>>>>>
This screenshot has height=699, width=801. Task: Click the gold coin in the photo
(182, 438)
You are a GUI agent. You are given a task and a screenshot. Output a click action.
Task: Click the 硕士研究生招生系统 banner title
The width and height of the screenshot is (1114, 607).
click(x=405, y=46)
<<<<<
■ **What to do**: Your answer must be the lines from the one containing "You are a GUI" through the last line of the entries, copied exactly, with no other lines.

■ **Output of the exercise**:
You are a GUI agent. You are given a task and a screenshot. Output a click action.
Task: Click the 硕士研究生招生系统 banner title
The width and height of the screenshot is (1114, 607).
click(x=405, y=46)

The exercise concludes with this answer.